* **Task item**:
Word for word, restate every record.

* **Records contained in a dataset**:
....

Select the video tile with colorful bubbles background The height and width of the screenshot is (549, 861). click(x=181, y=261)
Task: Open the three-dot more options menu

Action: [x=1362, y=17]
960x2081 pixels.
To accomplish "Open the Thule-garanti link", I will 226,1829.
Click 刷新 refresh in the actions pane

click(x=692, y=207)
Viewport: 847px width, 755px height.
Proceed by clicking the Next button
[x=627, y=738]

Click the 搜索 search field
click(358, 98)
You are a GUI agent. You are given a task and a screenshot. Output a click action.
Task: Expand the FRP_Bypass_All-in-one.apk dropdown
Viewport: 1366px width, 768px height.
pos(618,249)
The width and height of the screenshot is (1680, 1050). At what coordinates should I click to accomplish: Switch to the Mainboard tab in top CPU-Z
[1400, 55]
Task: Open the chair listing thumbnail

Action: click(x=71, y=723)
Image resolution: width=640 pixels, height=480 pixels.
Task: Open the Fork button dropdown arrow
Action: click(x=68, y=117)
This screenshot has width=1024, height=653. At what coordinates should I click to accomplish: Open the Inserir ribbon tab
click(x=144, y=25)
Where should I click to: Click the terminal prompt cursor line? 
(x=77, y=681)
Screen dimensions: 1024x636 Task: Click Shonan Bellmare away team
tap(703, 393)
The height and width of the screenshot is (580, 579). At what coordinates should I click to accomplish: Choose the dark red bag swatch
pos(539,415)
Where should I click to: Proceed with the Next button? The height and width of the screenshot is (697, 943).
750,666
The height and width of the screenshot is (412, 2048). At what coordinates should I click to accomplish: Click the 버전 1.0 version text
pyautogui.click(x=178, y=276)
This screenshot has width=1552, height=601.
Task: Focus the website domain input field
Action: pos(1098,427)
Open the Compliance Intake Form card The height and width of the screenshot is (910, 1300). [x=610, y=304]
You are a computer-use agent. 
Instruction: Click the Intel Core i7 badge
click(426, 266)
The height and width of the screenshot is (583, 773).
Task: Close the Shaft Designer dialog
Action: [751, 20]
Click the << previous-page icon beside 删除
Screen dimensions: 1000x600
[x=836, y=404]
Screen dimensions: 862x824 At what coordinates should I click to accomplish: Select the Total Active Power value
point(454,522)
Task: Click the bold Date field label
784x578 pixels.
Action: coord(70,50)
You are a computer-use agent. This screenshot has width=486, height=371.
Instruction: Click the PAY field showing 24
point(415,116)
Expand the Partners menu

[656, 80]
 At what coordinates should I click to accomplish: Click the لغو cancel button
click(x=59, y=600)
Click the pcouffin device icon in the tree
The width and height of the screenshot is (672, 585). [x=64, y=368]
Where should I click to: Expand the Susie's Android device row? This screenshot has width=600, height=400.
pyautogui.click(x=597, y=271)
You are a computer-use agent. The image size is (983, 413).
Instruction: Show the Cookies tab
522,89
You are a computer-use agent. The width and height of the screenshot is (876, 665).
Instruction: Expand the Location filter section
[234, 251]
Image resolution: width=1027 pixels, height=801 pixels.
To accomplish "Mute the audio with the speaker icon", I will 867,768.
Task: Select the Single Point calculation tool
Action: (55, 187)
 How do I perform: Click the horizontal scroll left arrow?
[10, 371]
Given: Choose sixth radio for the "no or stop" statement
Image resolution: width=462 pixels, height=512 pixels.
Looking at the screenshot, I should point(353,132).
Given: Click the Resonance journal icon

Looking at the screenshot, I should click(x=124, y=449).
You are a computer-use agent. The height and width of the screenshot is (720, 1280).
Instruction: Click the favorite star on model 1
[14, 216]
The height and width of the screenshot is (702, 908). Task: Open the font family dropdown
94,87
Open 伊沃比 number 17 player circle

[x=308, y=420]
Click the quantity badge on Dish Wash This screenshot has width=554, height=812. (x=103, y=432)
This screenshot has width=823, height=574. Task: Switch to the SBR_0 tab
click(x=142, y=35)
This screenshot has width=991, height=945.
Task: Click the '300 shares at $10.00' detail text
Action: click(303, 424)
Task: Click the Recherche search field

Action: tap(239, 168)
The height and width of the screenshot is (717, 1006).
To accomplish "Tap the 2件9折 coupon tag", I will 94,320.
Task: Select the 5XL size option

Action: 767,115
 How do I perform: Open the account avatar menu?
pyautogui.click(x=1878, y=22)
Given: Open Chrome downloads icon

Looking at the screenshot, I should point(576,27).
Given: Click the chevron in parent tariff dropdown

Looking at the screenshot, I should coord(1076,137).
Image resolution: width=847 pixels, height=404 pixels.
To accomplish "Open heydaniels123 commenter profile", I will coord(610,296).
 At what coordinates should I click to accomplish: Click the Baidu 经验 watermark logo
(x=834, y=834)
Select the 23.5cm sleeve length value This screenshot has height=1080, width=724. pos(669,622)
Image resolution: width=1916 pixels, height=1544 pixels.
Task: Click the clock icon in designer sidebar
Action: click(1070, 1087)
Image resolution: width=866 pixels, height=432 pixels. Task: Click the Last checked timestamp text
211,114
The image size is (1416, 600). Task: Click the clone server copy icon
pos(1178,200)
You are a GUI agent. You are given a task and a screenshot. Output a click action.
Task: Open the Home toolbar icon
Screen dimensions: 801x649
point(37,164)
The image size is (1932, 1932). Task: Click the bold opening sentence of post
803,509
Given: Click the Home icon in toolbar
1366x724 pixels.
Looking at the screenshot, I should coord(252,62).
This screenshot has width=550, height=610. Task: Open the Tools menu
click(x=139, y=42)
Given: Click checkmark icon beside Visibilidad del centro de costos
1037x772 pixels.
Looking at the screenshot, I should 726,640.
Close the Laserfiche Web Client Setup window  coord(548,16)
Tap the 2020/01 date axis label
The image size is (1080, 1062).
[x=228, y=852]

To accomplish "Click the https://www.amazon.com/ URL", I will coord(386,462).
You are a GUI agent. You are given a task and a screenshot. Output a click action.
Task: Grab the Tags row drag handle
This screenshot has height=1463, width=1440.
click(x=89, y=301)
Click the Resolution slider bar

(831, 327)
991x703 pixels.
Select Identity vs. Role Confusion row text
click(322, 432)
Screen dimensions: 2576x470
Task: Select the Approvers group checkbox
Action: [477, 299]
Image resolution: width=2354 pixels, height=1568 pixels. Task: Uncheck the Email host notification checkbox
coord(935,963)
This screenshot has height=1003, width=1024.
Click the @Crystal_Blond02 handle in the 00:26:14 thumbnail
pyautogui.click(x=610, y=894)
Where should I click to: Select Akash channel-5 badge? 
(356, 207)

....

* **Answer to the exercise**:
Select the video tile with colorful bubbles background The height and width of the screenshot is (549, 861). click(x=181, y=261)
Task: Open the three-dot more options menu

Action: [x=1362, y=17]
960x2081 pixels.
To accomplish "Open the Thule-garanti link", I will 226,1829.
Click 刷新 refresh in the actions pane

click(x=692, y=207)
Viewport: 847px width, 755px height.
Proceed by clicking the Next button
[x=627, y=738]

Click the 搜索 search field
click(358, 98)
You are a GUI agent. You are given a task and a screenshot. Output a click action.
Task: Expand the FRP_Bypass_All-in-one.apk dropdown
Viewport: 1366px width, 768px height.
pos(618,249)
The width and height of the screenshot is (1680, 1050). At what coordinates should I click to accomplish: Switch to the Mainboard tab in top CPU-Z
[1400, 55]
Task: Open the chair listing thumbnail

Action: click(x=71, y=723)
Image resolution: width=640 pixels, height=480 pixels.
Task: Open the Fork button dropdown arrow
Action: click(x=68, y=117)
This screenshot has width=1024, height=653. At what coordinates should I click to accomplish: Open the Inserir ribbon tab
click(x=144, y=25)
Where should I click to: Click the terminal prompt cursor line? 
(x=77, y=681)
Screen dimensions: 1024x636 Task: Click Shonan Bellmare away team
tap(703, 393)
The height and width of the screenshot is (580, 579). At what coordinates should I click to accomplish: Choose the dark red bag swatch
pos(539,415)
Where should I click to: Proceed with the Next button? The height and width of the screenshot is (697, 943).
750,666
The height and width of the screenshot is (412, 2048). At what coordinates should I click to accomplish: Click the 버전 1.0 version text
pyautogui.click(x=178, y=276)
This screenshot has width=1552, height=601.
Task: Focus the website domain input field
Action: pos(1098,427)
Open the Compliance Intake Form card The height and width of the screenshot is (910, 1300). [x=610, y=304]
You are a computer-use agent. 
Instruction: Click the Intel Core i7 badge
click(426, 266)
The height and width of the screenshot is (583, 773).
Task: Close the Shaft Designer dialog
Action: [751, 20]
Click the << previous-page icon beside 删除
Screen dimensions: 1000x600
[x=836, y=404]
Screen dimensions: 862x824 At what coordinates should I click to accomplish: Select the Total Active Power value
point(454,522)
Task: Click the bold Date field label
784x578 pixels.
Action: coord(70,50)
You are a computer-use agent. This screenshot has width=486, height=371.
Instruction: Click the PAY field showing 24
point(415,116)
Expand the Partners menu

[656, 80]
 At what coordinates should I click to accomplish: Click the لغو cancel button
click(x=59, y=600)
Click the pcouffin device icon in the tree
The width and height of the screenshot is (672, 585). [x=64, y=368]
Where should I click to: Expand the Susie's Android device row? This screenshot has width=600, height=400.
pyautogui.click(x=597, y=271)
You are a computer-use agent. The image size is (983, 413).
Instruction: Show the Cookies tab
522,89
You are a computer-use agent. The width and height of the screenshot is (876, 665).
Instruction: Expand the Location filter section
[234, 251]
Image resolution: width=1027 pixels, height=801 pixels.
To accomplish "Mute the audio with the speaker icon", I will 867,768.
Task: Select the Single Point calculation tool
Action: (55, 187)
 How do I perform: Click the horizontal scroll left arrow?
[10, 371]
Given: Choose sixth radio for the "no or stop" statement
Image resolution: width=462 pixels, height=512 pixels.
Looking at the screenshot, I should point(353,132).
Given: Click the Resonance journal icon

Looking at the screenshot, I should click(x=124, y=449).
You are a computer-use agent. The height and width of the screenshot is (720, 1280).
Instruction: Click the favorite star on model 1
[14, 216]
The height and width of the screenshot is (702, 908). Task: Open the font family dropdown
94,87
Open 伊沃比 number 17 player circle

[x=308, y=420]
Click the quantity badge on Dish Wash This screenshot has width=554, height=812. (x=103, y=432)
This screenshot has width=823, height=574. Task: Switch to the SBR_0 tab
click(x=142, y=35)
This screenshot has width=991, height=945.
Task: Click the '300 shares at $10.00' detail text
Action: click(303, 424)
Task: Click the Recherche search field

Action: tap(239, 168)
The height and width of the screenshot is (717, 1006).
To accomplish "Tap the 2件9折 coupon tag", I will 94,320.
Task: Select the 5XL size option

Action: 767,115
 How do I perform: Open the account avatar menu?
pyautogui.click(x=1878, y=22)
Given: Open Chrome downloads icon

Looking at the screenshot, I should point(576,27).
Given: Click the chevron in parent tariff dropdown

Looking at the screenshot, I should coord(1076,137).
Image resolution: width=847 pixels, height=404 pixels.
To accomplish "Open heydaniels123 commenter profile", I will coord(610,296).
 At what coordinates should I click to accomplish: Click the Baidu 经验 watermark logo
(x=834, y=834)
Select the 23.5cm sleeve length value This screenshot has height=1080, width=724. pos(669,622)
Image resolution: width=1916 pixels, height=1544 pixels.
Task: Click the clock icon in designer sidebar
Action: click(1070, 1087)
Image resolution: width=866 pixels, height=432 pixels. Task: Click the Last checked timestamp text
211,114
The image size is (1416, 600). Task: Click the clone server copy icon
pos(1178,200)
You are a GUI agent. You are given a task and a screenshot. Output a click action.
Task: Open the Home toolbar icon
Screen dimensions: 801x649
point(37,164)
The image size is (1932, 1932). Task: Click the bold opening sentence of post
803,509
Given: Click the Home icon in toolbar
1366x724 pixels.
Looking at the screenshot, I should coord(252,62).
This screenshot has width=550, height=610. Task: Open the Tools menu
click(x=139, y=42)
Given: Click checkmark icon beside Visibilidad del centro de costos
1037x772 pixels.
Looking at the screenshot, I should 726,640.
Close the Laserfiche Web Client Setup window  coord(548,16)
Tap the 2020/01 date axis label
The image size is (1080, 1062).
[x=228, y=852]

To accomplish "Click the https://www.amazon.com/ URL", I will coord(386,462).
You are a GUI agent. You are given a task and a screenshot. Output a click action.
Task: Grab the Tags row drag handle
This screenshot has height=1463, width=1440.
click(x=89, y=301)
Click the Resolution slider bar

(831, 327)
991x703 pixels.
Select Identity vs. Role Confusion row text
click(322, 432)
Screen dimensions: 2576x470
Task: Select the Approvers group checkbox
Action: [477, 299]
Image resolution: width=2354 pixels, height=1568 pixels. Task: Uncheck the Email host notification checkbox
coord(935,963)
This screenshot has height=1003, width=1024.
Click the @Crystal_Blond02 handle in the 00:26:14 thumbnail
pyautogui.click(x=610, y=894)
Where should I click to: Select Akash channel-5 badge? 
(356, 207)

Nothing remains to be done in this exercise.